If size and performance are a focus, just store them in a normal sorted table with compression (e.g. leveldb, or mysql using rocksdb).

This means all these small documents can be compressed with repetition between games and not just within each game.

And probably much much faster and simpler etc.

Basically, the size taken by the database should be at the same kind of level as you get by just having a text file with one line per game, and gzipping the whole thing. I'd expect it to be an order of magnitude smaller than per-document compression.

3 comments

I wonder if you could store them as a trie, I feel like that would give you quite good savings given the commonality of openings. Or at least use a trie for the openings and then apply the Huffman coding to the rest of the game and store that separately.
Right. Every possible chess game as a sequence of legal positions can be uniquely enumerated. Per Wikipedia the game-tree complexity is around 10^123, so you'll need about a 124 digit number to represent them. This is as dense as it can possibly get.

On the other hand, lichess supports alternative chess modes and starting boards that may or may not be reachable from the standard initial configuration and legal moves, so this won't work for those use cases.

Postgres TEXT columns are pretty good for compression as well [1]

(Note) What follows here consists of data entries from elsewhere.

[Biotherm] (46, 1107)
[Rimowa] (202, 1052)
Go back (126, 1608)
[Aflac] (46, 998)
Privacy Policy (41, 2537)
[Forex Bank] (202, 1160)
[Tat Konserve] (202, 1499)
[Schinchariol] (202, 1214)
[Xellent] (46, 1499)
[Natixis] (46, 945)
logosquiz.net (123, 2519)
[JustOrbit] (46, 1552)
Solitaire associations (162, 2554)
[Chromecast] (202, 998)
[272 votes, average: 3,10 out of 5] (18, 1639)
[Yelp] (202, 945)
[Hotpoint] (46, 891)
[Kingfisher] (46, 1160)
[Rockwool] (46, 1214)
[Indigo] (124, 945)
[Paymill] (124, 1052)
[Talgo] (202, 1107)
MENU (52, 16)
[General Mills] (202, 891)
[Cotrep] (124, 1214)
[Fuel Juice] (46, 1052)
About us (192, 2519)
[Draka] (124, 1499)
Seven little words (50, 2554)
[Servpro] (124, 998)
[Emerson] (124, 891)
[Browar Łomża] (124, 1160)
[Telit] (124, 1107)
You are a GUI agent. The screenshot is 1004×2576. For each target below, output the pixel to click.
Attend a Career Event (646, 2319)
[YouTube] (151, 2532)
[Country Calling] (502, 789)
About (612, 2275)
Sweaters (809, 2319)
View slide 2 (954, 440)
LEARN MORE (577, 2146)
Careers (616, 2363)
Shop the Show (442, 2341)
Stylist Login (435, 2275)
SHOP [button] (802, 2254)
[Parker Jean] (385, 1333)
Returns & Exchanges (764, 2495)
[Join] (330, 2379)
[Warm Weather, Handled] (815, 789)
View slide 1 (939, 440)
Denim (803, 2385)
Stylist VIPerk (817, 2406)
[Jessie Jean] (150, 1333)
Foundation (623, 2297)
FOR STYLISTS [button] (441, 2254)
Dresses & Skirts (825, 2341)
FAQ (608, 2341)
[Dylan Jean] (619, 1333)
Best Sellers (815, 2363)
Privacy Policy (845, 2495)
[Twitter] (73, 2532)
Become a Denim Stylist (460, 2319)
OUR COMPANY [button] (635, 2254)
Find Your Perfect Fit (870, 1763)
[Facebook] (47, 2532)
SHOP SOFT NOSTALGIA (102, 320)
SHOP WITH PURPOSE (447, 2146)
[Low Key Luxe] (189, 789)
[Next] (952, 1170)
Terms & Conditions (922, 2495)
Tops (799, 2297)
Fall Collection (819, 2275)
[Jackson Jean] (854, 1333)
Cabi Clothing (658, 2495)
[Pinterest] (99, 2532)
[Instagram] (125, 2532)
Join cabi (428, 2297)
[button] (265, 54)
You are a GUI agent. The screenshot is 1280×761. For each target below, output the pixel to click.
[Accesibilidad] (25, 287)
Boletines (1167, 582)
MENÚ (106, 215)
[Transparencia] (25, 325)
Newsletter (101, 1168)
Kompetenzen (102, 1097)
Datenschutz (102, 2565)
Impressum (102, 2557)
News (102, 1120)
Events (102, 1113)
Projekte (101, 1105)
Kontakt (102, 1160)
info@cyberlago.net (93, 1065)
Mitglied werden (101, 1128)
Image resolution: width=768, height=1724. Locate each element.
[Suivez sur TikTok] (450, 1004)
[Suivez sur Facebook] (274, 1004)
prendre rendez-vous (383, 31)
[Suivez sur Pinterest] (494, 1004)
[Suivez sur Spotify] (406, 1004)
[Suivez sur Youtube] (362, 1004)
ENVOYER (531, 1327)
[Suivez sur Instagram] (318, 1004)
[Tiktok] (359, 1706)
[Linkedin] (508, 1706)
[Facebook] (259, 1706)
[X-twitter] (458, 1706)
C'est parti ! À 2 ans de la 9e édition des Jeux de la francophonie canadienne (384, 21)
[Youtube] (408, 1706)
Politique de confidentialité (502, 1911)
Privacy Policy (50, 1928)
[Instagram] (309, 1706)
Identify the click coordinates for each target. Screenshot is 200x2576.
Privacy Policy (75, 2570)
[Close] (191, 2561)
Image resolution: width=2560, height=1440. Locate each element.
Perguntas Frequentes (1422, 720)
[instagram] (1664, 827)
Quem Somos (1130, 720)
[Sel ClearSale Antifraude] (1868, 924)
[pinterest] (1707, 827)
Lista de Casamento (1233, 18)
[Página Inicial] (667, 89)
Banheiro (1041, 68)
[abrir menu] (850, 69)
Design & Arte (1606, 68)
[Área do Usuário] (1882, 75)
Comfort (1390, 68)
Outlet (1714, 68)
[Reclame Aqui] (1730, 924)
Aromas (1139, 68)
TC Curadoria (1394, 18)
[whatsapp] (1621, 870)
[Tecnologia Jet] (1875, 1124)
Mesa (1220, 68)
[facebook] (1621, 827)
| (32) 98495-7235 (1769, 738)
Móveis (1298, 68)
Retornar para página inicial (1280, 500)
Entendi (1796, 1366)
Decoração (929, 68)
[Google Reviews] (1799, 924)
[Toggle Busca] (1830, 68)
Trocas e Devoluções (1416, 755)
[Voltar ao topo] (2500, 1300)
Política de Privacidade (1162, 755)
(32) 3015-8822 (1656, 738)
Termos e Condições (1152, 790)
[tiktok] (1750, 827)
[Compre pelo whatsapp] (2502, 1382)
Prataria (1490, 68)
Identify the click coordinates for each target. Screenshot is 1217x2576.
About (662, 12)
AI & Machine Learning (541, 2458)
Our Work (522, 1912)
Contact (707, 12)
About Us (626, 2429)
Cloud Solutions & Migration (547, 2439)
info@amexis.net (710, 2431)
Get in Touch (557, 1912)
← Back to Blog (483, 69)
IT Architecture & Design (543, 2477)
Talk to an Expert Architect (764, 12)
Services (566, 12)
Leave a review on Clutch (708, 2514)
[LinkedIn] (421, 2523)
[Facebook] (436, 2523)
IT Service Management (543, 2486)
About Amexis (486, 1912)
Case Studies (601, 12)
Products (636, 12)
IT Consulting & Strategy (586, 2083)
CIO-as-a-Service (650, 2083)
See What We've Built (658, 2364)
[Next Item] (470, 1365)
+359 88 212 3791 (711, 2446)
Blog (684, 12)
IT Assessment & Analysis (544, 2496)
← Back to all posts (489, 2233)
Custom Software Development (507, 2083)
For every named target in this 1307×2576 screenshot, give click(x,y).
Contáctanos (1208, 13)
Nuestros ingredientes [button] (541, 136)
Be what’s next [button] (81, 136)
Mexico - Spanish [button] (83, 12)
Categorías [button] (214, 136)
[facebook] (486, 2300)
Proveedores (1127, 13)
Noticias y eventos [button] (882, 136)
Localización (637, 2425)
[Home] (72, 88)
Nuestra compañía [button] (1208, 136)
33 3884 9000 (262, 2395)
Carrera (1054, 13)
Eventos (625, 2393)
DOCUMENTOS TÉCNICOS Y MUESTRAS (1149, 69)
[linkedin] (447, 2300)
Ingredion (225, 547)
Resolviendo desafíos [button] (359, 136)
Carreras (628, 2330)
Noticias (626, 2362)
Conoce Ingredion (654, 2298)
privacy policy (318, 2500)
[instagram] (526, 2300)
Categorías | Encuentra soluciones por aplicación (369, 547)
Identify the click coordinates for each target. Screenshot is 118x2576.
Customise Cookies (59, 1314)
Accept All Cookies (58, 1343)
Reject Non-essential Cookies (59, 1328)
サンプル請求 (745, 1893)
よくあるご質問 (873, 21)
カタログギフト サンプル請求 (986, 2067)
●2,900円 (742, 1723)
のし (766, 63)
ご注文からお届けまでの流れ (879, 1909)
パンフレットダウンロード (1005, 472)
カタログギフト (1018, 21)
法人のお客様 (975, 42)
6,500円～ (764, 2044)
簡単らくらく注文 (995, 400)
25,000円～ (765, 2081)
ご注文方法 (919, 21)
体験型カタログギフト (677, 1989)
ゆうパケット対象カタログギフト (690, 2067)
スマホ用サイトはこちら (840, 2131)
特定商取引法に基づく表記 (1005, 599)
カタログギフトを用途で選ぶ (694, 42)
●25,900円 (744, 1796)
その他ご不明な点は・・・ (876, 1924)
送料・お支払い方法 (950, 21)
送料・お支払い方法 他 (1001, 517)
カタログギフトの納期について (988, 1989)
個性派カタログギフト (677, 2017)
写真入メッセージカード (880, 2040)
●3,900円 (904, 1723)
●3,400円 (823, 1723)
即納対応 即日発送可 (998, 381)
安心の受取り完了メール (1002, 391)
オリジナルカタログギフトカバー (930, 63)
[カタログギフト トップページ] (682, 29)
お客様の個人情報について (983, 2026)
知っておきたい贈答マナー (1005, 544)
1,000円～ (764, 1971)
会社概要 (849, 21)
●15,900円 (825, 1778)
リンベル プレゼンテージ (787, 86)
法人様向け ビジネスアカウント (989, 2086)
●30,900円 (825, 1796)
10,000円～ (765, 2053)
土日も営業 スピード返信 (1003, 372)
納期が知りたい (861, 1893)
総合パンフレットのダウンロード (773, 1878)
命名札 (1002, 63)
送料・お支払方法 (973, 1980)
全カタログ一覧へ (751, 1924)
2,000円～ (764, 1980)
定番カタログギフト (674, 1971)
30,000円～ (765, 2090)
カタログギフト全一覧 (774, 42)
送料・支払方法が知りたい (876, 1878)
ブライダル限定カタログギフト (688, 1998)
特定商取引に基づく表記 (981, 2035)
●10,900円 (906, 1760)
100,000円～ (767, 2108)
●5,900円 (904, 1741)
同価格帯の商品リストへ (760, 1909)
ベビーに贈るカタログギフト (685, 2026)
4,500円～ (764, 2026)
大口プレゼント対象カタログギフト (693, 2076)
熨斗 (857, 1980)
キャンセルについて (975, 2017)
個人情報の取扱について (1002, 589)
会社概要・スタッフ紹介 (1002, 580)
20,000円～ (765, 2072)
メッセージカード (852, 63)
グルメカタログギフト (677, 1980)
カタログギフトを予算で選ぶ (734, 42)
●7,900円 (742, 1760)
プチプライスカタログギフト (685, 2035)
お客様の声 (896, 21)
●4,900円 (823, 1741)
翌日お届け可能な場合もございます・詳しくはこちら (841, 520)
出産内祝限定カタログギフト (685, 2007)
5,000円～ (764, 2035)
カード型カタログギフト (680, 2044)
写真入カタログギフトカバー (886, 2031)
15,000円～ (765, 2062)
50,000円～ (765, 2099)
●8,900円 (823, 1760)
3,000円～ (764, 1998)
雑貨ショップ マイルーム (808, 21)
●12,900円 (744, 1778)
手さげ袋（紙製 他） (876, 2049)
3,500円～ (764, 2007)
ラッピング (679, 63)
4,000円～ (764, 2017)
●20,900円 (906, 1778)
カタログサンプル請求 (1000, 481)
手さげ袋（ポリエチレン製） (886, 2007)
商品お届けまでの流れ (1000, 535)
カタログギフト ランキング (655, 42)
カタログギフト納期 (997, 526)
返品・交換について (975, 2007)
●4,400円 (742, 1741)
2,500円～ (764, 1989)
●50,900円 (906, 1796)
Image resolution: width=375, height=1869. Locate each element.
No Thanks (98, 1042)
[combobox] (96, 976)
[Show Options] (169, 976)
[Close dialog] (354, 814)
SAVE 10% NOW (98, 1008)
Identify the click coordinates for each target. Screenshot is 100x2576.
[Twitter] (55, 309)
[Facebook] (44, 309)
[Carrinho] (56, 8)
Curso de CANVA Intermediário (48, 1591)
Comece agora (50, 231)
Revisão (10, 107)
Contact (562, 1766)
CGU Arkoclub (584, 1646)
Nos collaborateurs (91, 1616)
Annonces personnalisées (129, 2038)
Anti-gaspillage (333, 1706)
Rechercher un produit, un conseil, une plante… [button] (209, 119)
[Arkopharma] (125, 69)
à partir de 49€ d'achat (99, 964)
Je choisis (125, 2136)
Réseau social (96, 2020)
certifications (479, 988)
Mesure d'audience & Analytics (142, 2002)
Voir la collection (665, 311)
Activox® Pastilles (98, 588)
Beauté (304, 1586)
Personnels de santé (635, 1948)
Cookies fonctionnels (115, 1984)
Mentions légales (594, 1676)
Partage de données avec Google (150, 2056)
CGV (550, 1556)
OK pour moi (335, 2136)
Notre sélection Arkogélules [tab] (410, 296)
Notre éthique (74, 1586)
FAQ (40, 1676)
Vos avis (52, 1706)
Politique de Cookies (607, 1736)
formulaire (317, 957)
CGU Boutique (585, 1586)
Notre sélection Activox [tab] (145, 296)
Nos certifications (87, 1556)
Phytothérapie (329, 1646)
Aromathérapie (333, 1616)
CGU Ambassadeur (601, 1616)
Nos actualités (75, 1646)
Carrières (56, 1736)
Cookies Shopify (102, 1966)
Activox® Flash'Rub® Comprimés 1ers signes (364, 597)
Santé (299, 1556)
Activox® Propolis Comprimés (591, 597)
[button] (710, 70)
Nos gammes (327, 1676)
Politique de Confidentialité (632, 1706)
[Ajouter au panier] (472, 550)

[1] https://www.postgresql.org/docs/current/storage-toast.html

Games are quite small -- under 50 turns, each under 2 bytes in binary, but more if you start with simple text languge before compression. You need to compress each game individually. Would database-wide compression work?
You do not need to compress every game individually. Behind the scenes, your mainstream database is storing the data in pages, and these pages - containing many adjacent rows - can be compressed.

The compression level achieved at a page level is much higher than compressing rows individually because there is lots of repetition between rows. It also speeds up io and other good things. It is almost always good, which is why the most modern database storage engines do it and do it by default.

Consider a csv file, and compare it to the same data stored as json objects, one row per line. The uncompressed json file is going to be much bigger, as the columns are repeated in every line. But both files gzip to much the same size, because all those keys are repeated again and again and the two files have basically the same entropy.

On the other hand, compressing each line in the file individually would be a poor choice, giving relatively poor gains.

There were database engines that did row-level compression, but these performed poorly and I know of nobody who used eg innodb compression.

I see several levels of compression:

1) First, as you mentioned, the limited symbol table for expressing all the moves.

2) But not every move is possible; you just need a way to order all the possible moves and then say the nth of those moves.

3) Even better: not all of those moves are equally likely. You can define (n cycles of) a chess playing engine that ranks all moves and reserves shorter symbols for the best moves (as judged within that time frame). Players tend to select higher ranked moves, so that’s another regularity to exploit.

Of course, 3) comes at the cost of compression/extraction time.